In the passage about Max Reinhardt, who does Bernd Wilms name as an example of someone who left traces by wanting to change the world?

-------- PASSAGE --------

A hard-nosed Utopian

The Deutsches Theatre is rediscovering its late great director, Max Reinhardt. But he has never really been forgiven for doing things his way - and so successfully. By Esther Slevogt

Berlin is suddenly remembering Max Reinhardt again. Although there is scarcely a theatre in the city which is not connected in some way with Reinhardt, his name has long been out of circulation. At most a ghostly image remains of this great man of theatre, who was forced to flee Germany in 1933. He is generally remembered as the director of the Deutsches Theater, which he became in 1905 and which brought him world fame. A hundred years later he has been rediscovered as a seminal figure but a lot of learning needed to be done.

Max Reinhardt ca. 1905Max Reinhardt ca. 1905
Reinhardt was only really dug up again in the Deutsches Theater out of spite: in order to focus on the history of the building beyond its role as the national theatre of the GDR. And to work with an image of Reinhardt that catered to all the cliches which continue to cloud our image of him. The theatre luminary looks out from the theatre's season logo as a friendly-faced mascot. "Max 100" it says, addressing him chummily by his first name. In a chirpy little text called "How I imagine Max Reinhardt", the current theatre director Bernd Wilms describes his great predecessor - a man who transformed directing from an organisational theatrical principle to an art form, and who quickly became the head of a flourishing theatrical empire - as a head-in-the clouds, quirky man of no private means who always let others pay his bills; as a half-silk theatre Croesus of questionable artistic merit. Wilms concludes that Reinhardt has little relevance today. Only those who want to change the world leave traces. Brecht for example. Max Reinhardt by comparison only wanted to make an impression.

-------- INFORMATION PROVIDED --------

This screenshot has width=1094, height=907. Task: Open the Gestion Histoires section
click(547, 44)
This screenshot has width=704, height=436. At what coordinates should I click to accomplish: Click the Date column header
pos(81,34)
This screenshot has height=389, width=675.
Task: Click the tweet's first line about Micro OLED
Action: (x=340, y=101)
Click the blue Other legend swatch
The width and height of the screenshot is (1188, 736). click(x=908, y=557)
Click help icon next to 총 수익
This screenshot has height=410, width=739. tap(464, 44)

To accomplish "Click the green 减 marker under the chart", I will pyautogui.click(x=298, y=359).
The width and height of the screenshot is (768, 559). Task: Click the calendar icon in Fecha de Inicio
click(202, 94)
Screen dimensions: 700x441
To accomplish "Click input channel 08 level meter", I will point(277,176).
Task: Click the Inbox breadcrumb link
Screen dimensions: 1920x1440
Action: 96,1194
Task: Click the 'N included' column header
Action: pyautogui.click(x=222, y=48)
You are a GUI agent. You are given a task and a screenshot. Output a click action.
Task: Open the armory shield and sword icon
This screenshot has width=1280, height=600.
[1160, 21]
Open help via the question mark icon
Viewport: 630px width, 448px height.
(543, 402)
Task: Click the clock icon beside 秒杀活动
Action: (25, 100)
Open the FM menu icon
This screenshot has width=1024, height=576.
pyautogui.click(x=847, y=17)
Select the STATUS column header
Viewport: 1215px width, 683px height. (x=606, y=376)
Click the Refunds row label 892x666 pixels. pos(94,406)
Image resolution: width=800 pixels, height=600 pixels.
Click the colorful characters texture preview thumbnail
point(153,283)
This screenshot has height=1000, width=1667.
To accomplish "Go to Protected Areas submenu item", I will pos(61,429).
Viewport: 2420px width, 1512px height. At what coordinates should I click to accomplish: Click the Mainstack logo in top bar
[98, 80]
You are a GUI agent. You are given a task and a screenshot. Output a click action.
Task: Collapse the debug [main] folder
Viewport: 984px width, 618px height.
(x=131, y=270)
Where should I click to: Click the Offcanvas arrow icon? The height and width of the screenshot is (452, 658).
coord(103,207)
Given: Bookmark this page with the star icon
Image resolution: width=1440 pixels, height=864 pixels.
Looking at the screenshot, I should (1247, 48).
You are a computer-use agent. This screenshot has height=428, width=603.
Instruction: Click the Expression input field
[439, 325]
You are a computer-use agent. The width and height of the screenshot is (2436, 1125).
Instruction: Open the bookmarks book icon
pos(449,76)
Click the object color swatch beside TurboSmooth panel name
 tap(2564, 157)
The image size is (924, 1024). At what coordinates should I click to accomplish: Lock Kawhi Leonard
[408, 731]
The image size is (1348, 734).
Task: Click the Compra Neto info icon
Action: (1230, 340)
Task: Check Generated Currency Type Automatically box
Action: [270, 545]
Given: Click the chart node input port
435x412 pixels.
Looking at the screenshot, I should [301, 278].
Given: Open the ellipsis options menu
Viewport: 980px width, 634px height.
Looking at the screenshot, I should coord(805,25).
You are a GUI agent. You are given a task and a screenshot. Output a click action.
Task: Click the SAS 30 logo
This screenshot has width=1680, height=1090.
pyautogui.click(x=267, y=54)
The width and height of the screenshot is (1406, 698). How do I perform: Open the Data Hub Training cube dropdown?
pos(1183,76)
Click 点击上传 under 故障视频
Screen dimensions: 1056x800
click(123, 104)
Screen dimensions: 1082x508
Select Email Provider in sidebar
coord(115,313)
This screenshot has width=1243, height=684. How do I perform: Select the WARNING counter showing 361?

--------

COMPLETED TASK:
Brecht.